Scraping information from a webpage using the rvest library in R-CodePudding

Example: Scrape the first poster title from this

I have:

selected the title
right-clicked and inspected it in the Developer Tools
copied the Xpath

Here is my code:

    url   <- "https://www.aiche.org/academy/conferences/synthetic-biology-engineering-evolution-design-seed/2021/proceeding/session/poster-presenters-accepted"
    xpath <- "/html/body/div[1]/div[5]/section/div[2]/div/div[2]/div/div[3]/div/div/article/div/div/div[2]/div[2]/div[1]/div[1]/div[2]/span/a"

    url %>%
     read_html() %>%
     html_element(xpath = xpath) %>%
     html_text()

Question: Why don't I always extract the first title?

CodePudding user response：

The simple answer is that the response body of the page that you are evaluating is changing between requests.
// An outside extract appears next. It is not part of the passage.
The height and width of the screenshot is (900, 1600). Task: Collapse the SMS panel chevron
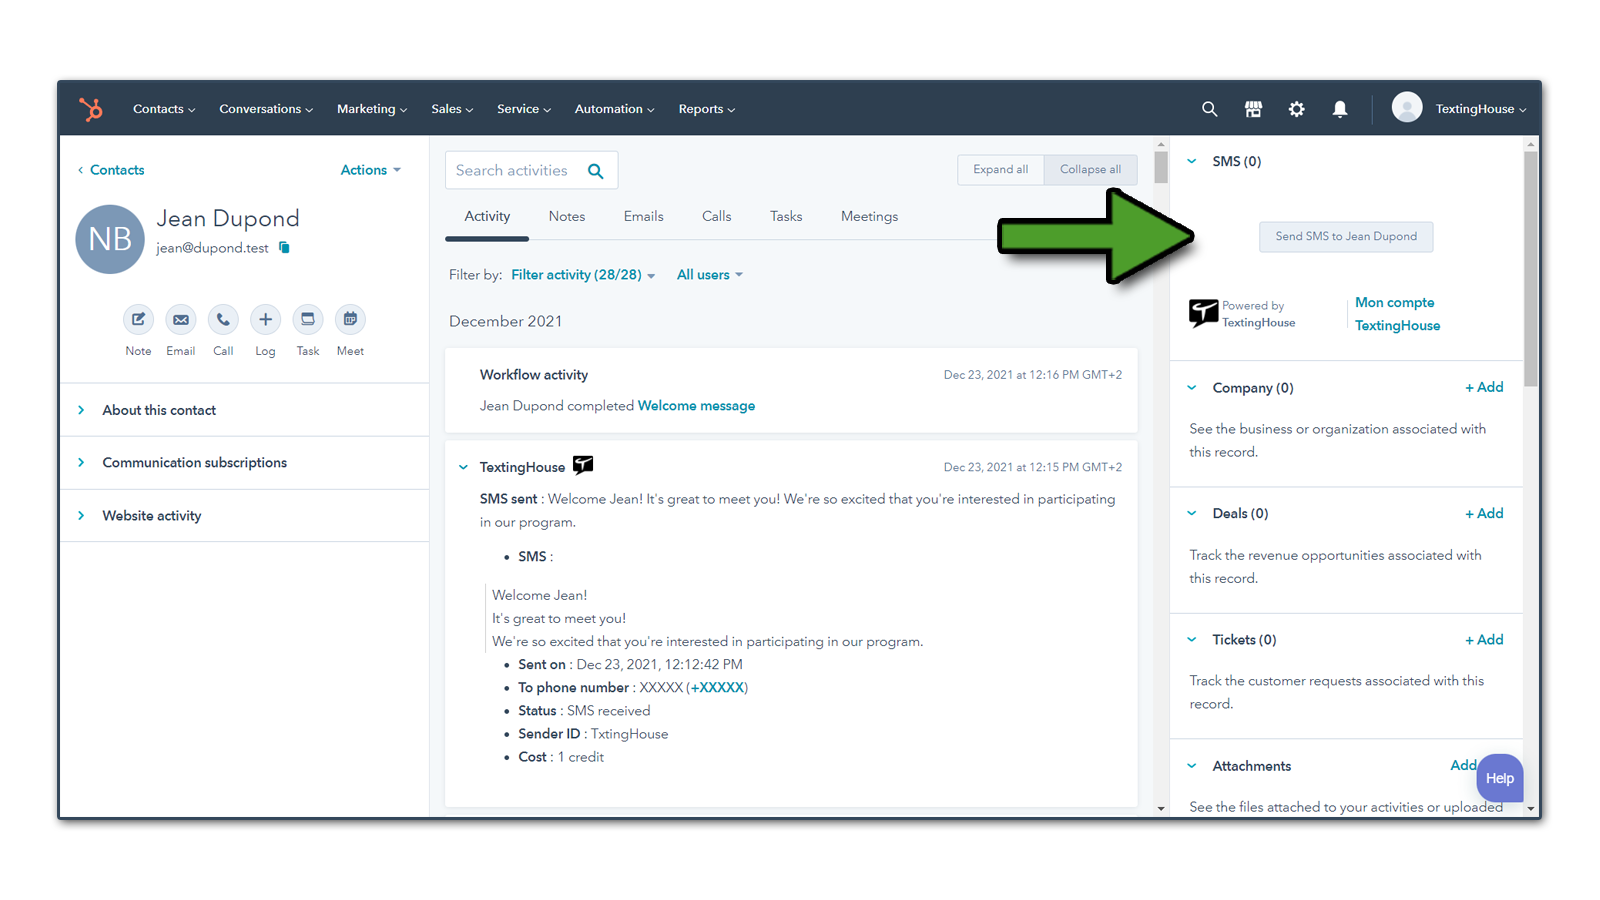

When I load that URL into a browser and force the page to reload (Command Shift R for Chrome on Mac, Control F5 for Windows) several times, a different version of the page is displayed.

First:

Second:

The longer answer is that it appears these two variations of the page are being returned due to the site having caching misconfigured, load balancing misconfigured, or a combination of both.

I arrived at this conclusion by looking at the response headers of several requests. The Via header's value is varnish. Varnish is an HTTP caching reverse proxy. I also noticed that the X-Cache header value was HIT and that for both versions of the page, but the X-Cache-Hits and Content-Length values varied. Out of the box, when Varnish sets the X-Cache header to HIT, it means that it is returning a cached copy from memory. The X-Cache-Hits header is basically a counter for the number of times a particular cached page has been returned.

There isn't much that you can do about caching issues without performing cache-busting requests which might be considered abusive by the site's owner.